Significant recession imminent if Congress doesn’t act on fiscal cliff: CBO report
The massive round of New Year’s belt-tightening — known as the fiscal cliff or Taxmageddon — would disrupt recent economic progress, push the unemployment rate back up to 9.1 percent by the end of 2013 and produce economic conditions “that will probably be considered a recession,” the nonpartisan Congressional Budget Office said.
The outlook is considerably darker than the forecast the agency released in January, when the CBO predicted that the fiscal cliff would trigger a mild recession in the first half of 2013 followed by a quick recovery.

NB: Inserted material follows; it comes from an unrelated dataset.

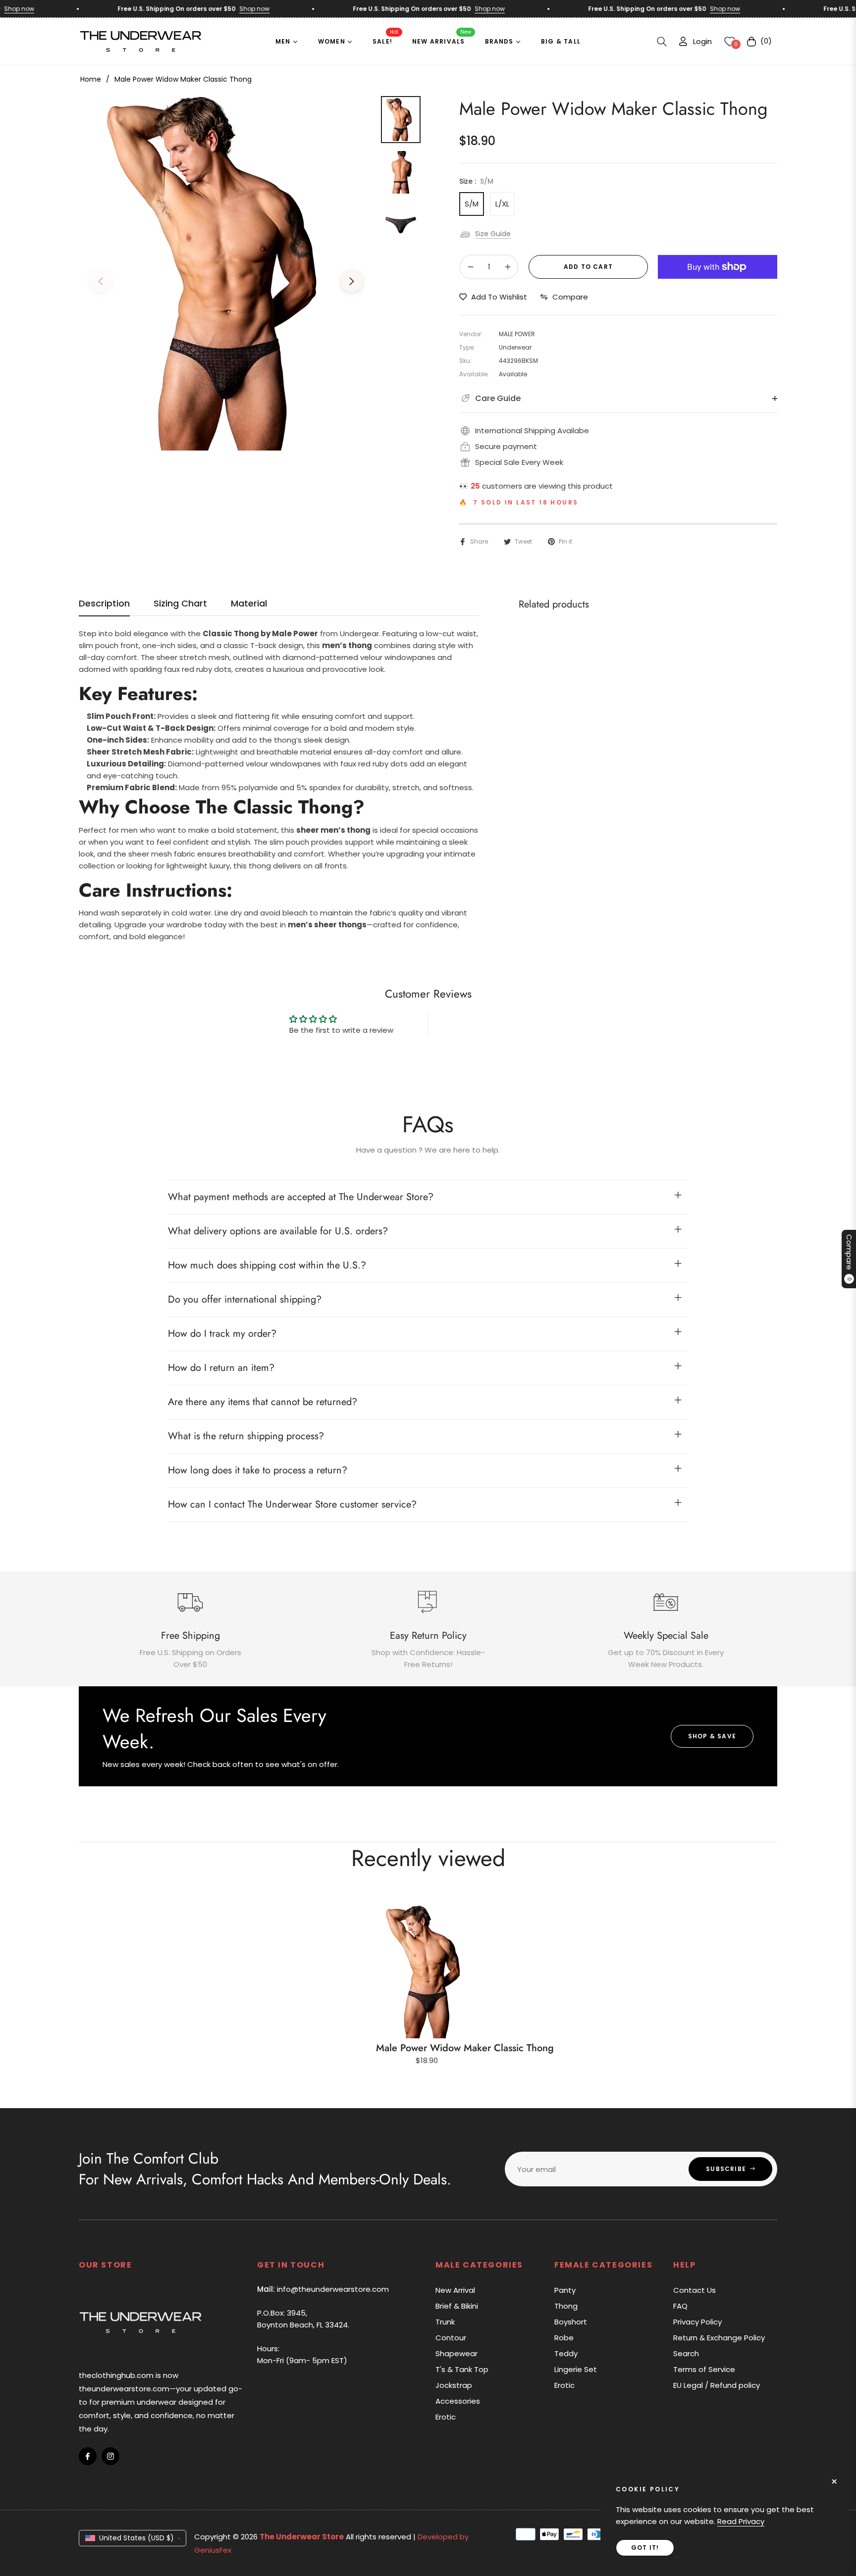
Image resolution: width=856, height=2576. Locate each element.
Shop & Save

Since that forecast was issued, Congress has steepened the cliff by extending a temporary payroll tax break and emergency unemployment benefits, which are now also set to expire in January. In addition, CBO analysts have concluded that the underlying economy is weaker than had been predicted.
The agency still expects the economy to recover quickly but now says growth would be weaker than previously forecast, with the economy expanding by an annualized rate of just 1.9 percent in the second half of next year.
The shock would be felt for years to come, with the unemployment rate stuck above 8 percent through 2014, the agency said. And the effects are likely to be felt well before the fiscal cliff hits, as “businesses’ and consumers’ concern about the scheduled fiscal tightening will lead them to spend more cautiously than they otherwise would have” during the remainder of 2012.
The CBO’s latest fiscal outlook is likely to fuel the raging debate over budget policy as the nation barrels toward the Nov. 6 elections. Republicans, including presidential candidate Mitt Romney, want to postpone the biggest chunk of the cliff — $331 billion in tax hikes — to give Congress time to overhaul the tax code. Democrats, including President Obama, say they will not delay tax hikes set to hit the richest Americans, those earning over $250,000 a year.
Unless the election helps to resolve the standoff, the same political gridlock that has prevented a deficit-reduction deal for much of the past two years would this time produce one of the biggest rounds of deficit reduction in modern history. Instead of exceeding $1 trillion for a fifth straight year, the 2013 deficit would instead plummet to $641 billion, the CBO predicts.
For the current fiscal year, which ends Sept. 30, the CBO predicts the deficit will be just over $1.1 trillion, down slightly from previous projections, thanks to better-than-expected tax collections and lower spending as the war in Iraq ends and the effects of the 2009 economic stimulus wane.
The national debt is nonetheless growing apace, with debt owed to outside investors set to hit 73 percent of the overall economy by the end of September. That’s the highest level in more than 60 years, and nearly double the level in 2007, before the onset of the Great Recession.